Real Sustainability Localization Situations We Encountered
- One term, ten answers: why “greenwashing” cannot be treated casually
At four different sustainability summits, we spoke with more than 1,000 participants and asked them what they considered to be the Turkish equivalent of the widely used industry term “greenwashing.” Despite high English proficiency and native Turkish fluency, we received around ten different answers. The takeaway was clear: the industry does not naturally converge on terminology. Standardization requires evidence, testing, and transparent references—not assumptions.
- Carbon emission: equivalent choice is not a preference—it is a function
A single concept triggered weeks of debate: should carbon emission be rendered as salım, salınım, or emisyon? The issue was not only which option sounded better, but how each option behaves in context—its connotations, its register, and its compatibility with established technical usage across sectors.
- Idiomatic language adapted for global comprehension
Turkish source content often relies on culturally embedded metaphors to convey effort, care, and collective construction. In the FAQ section of the website, the idiom “ilmek ilmek işlemek” could have been translated literally as “weave it stitch by stitch.” Instead, the phrasing was adapted for a global audience as “built from the ground up.”
This choice was not about localizing sustainability concepts themselves, but about ensuring that the content and intent of the FAQ section were immediately clear and natural to international readers—preserving meaning while avoiding culturally opaque or awkward literal renderings.
- A glossary is not just terminology—it is traceability
Each term in the Sustainability Glossary is supported with example sentences and references, because sustainability language must be verifiable. This is not academic perfectionism. It is a practical safeguard against concept drift, trend-driven wording, and vague “ESG language” that sounds right but collapses under scrutiny.
- Intersectionality is not a slogan—it is a scope decision
The glossary was built with an explicit awareness of sustainability’s interconnected fields. That is why it includes both everyday social concepts and more specialized technical terms—designed to serve academic use, professional reporting, and public understanding at the same time.
Where AI Helps—and Where It Fails in Sustainability Language
AI can support sustainability workflows by accelerating drafts, suggesting candidate equivalents, or helping manage large volumes of content. But sustainability localization is not a pattern-matching problem. It requires judgment about:
- whether a term is established or emerging,
- whether an equivalent is widely understood or misleading,
- whether a phrase communicates action or merely signals virtue,
- and whether the language enables clarity across stakeholder groups.
Sustainability claims are evaluated in context. AI does not reliably hold that context.
Sustainability Language Is a Shared Responsibility
Sustainability only works when people genuinely understand what is being said—and what is being asked of them. Clear language is what turns intention into practice, commitment into action, and values into measurable outcomes. Without that clarity, even well-meant sustainability efforts risk becoming noise.

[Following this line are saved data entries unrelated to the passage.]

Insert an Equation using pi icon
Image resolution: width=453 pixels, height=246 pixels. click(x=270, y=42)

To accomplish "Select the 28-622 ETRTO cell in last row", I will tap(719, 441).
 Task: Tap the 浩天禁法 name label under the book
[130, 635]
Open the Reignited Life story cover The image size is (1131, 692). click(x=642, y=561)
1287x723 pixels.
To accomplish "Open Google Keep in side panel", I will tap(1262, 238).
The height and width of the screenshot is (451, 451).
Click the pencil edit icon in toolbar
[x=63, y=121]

For B-Corps and purpose-driven organizations in particular, language is part of accountability. It is how values are translated into daily decisions, reports, and public commitments. Consistency is not just ethical—it is essential for trust.
Sustainability localization, when done responsibly, is less about “getting the wording right” and more about creating shared understanding. It connects disciplines, communities, and cultures around a common set of meanings that people can rely on.
This is where Sürdürülebilir Çeviri positions itself—not as a finished glossary, but as a living, collective effort. One that grows with the field, learns from real-world use, and evolves through dialogue. Because a sustainable future does not begin with perfect language—but it does require language we can build on together.